These kernels can be viewed as spatially extended counterparts of well-known partial differential operators (PDOs), like the
Laplacian (*scalar*$\mkern2mu\to\mkern0mu$*scalar* ),
gradient (*scalar*$\mkern2mu\to\mkern0mu$*vector* ),
divergence (*vector*$\mkern2mu\to\mkern0mu$*scalar* ),
or gradient of the divergence and a channel-wise Laplacian
(*vector*$\mkern2mu\to\mkern0mu$*vector* ).
This resemblance to common PDOs appearing in the natural sciences is no coincidence –
due to the rotational symmetries of the laws of nature,
these operators need to be equivariant, i.e. steerable in the very same sense as our convolution kernels!
Such *steerable partial differential operators* are characterized in
(Jenner and Weiler 2021).

More general solutions than those visualized above exist: for instance, $\mathrm{SO}(2)$-steerability would allow for angular phase-shifts (any rotation of the kernels), and the unconstrained radial parts would get optimized during the training process. For more expressive steerable kernel spaces, which allow for higher angular frequencies and the mixing of multiple different frequencies, one needs to consider more complex field types, e.g. general tensor fields or regular representations. A full overview of the complete solution spaces of $\operatorname{SO}(2)$ and $\operatorname{O}(2)$-steerable kernels can be found here.
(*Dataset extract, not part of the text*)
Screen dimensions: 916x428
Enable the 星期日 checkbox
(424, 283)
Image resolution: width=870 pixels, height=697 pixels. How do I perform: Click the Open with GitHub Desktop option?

Is all the complicated representation theory worth the effort? All empirical evidence in our experiments and in the literature shows that equivariant CNNs bear a significant potential to improve the model performance on any machine learning tasks that involve the processing of spatial signals.

For instance, the following plot shows that the
*convergence rates* and the *final validation losses* of CNNs
improve with an increasing level of equivariance.
The
cyclic groups
$G=\mathrm{C}_N$ in this experiment are discrete approximations of continuous rotations in $\mathrm{SO}(2)$, containing $N$ rotations by multiples of $\frac{2\pi}{N}$.

The faster convergence of equivariant CNNs relates to their *enhanced data efficiency* :
each training sample is automatically generalized to any $G$-transformed pose,
such that less samples need to be presented before the network learns a given task.
A particularly impressive result by
Winkels and Cohen (2019)
shows that steerable CNNs can achieve the same performance like a baseline CNN
despite being trained on * 10 times less data*.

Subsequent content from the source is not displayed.